▶ _Your objective_: Continue the text on the Friedman and Nemenyi comparison of methods across datasets, picking up after its last sentence.

----- Document text

Comparing methods across datasets: Friedman and Nemenyi

The MCDA composite gives one ranking of the methods. It does not say whether that ranking is real. If the methods are close and the datasets disagree, the order at the top can be an artifact of which datasets happened to be included. Demsar (2006) gives the standard answer for this setting: rank the methods on each dataset, then test the ranks. beam implements it in beam.mcda.critical_difference.

What the test does

The input is a tool by dataset matrix for one metric or for an MCDA composite. On each dataset the methods are ranked, with 1 for the best. Each method then has an average rank across the datasets. The Friedman test asks whether these average ranks differ more than chance would produce if all methods were equivalent. A small p-value means at least one method is consistently ahead or behind.

The Friedman test does not say which methods differ from which. For that, beam runs the Nemenyi post-hoc. Its critical difference is the smallest gap between two average ranks that counts as significant at the chosen level. Two methods whose average ranks differ by less than the critical difference cannot be told apart from the data at hand.

The critical difference

The Nemenyi critical difference is \(q \sqrt{k (k + 1) / (6 N)}\), where \(k\) is the number of methods, \(N\) the number of datasets, and \(q\) the Studentized range value for \(k\) at the chosen alpha, divided by the square root of two. beam computes \(q\) exactly with scipy, so it is correct for any number of methods, not only the small tables printed in the paper. As a check, for five methods at alpha 0.05 the \(q\) term is 2.728, the value in Demsar’s Table 5.

The formula shows the two ways to earn power: more datasets shrink the critical difference, and fewer methods shrink it. With many methods and few datasets the critical difference is large, and most pairs come out unseparable. That is the informative reading, not a defect.

----------
----- Dataset excerpts

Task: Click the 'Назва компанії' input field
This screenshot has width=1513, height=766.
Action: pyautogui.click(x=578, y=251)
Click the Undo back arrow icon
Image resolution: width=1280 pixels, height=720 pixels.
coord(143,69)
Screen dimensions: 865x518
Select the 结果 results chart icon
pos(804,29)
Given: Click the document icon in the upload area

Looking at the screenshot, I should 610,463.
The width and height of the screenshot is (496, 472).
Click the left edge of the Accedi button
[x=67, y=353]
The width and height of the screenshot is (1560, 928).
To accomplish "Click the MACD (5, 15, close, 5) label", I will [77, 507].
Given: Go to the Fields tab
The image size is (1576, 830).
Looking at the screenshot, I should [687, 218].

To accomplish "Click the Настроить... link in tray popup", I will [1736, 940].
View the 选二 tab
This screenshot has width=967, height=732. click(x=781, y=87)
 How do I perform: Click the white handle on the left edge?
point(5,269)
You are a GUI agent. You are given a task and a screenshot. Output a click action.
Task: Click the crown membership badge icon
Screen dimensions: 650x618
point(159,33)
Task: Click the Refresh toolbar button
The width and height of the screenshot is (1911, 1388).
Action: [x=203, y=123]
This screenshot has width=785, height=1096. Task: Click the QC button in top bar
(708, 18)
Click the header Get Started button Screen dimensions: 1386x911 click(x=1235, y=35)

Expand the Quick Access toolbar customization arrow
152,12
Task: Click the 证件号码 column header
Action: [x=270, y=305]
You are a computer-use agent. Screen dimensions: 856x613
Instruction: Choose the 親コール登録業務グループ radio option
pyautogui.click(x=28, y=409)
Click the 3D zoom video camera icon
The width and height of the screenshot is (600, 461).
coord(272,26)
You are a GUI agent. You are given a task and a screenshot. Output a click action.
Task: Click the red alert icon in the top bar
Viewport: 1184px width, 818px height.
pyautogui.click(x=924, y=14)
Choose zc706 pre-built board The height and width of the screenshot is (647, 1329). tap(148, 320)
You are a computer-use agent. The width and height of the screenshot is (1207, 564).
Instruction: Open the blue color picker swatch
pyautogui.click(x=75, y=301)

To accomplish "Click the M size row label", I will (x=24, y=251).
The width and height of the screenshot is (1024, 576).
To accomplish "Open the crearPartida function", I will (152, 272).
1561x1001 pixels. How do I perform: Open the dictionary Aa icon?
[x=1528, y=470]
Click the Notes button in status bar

----------

▶ _Task result_:
Cliques

A critical-difference diagram draws the methods along a rank axis and connects the ones that are not significantly different. beam returns these groups as cliques: maximal runs of methods, consecutive in rank order, whose first and last average ranks lie within the critical difference. A method that shares no clique with another is significantly separated from it. The cliques are the data behind the diagram; the vignette draws the bars.

How to use it

Call critical_difference(scores, higher_is_better=True) with a tool by dataset matrix. Set higher_is_better=False for a cost metric such as runtime, so the faster method still ranks near 1. The report carries the average ranks, the Friedman statistic and p-value, the critical difference, and the cliques.

The test needs at least three methods and at least two datasets. It adds to the MCDA composite rather than replacing it: the composite says which method to prefer under a stated weighting, and the Friedman-Nemenyi result says whether the data support drawing a line between the methods at all.

When the matrix has missing cells the Friedman ranks are no longer defined. The Skillings-Mack (1981) test generalizes the global statistic to incomplete blocks at the cost of the Nemenyi cliques; see Skillings-Mack: coverage-aware Friedman.

A caveat

The Nemenyi post-hoc compares every pair of methods and is conservative. When the question is whether one new method beats a fixed set of baselines, comparing to a single control with the Bonferroni-Dunn correction has more power, as Demsar notes. beam currently implements the all-pairs Nemenyi case.

References

Demsar, J. Statistical comparisons of classifiers over multiple data sets. Journal of Machine Learning Research 7 (2006).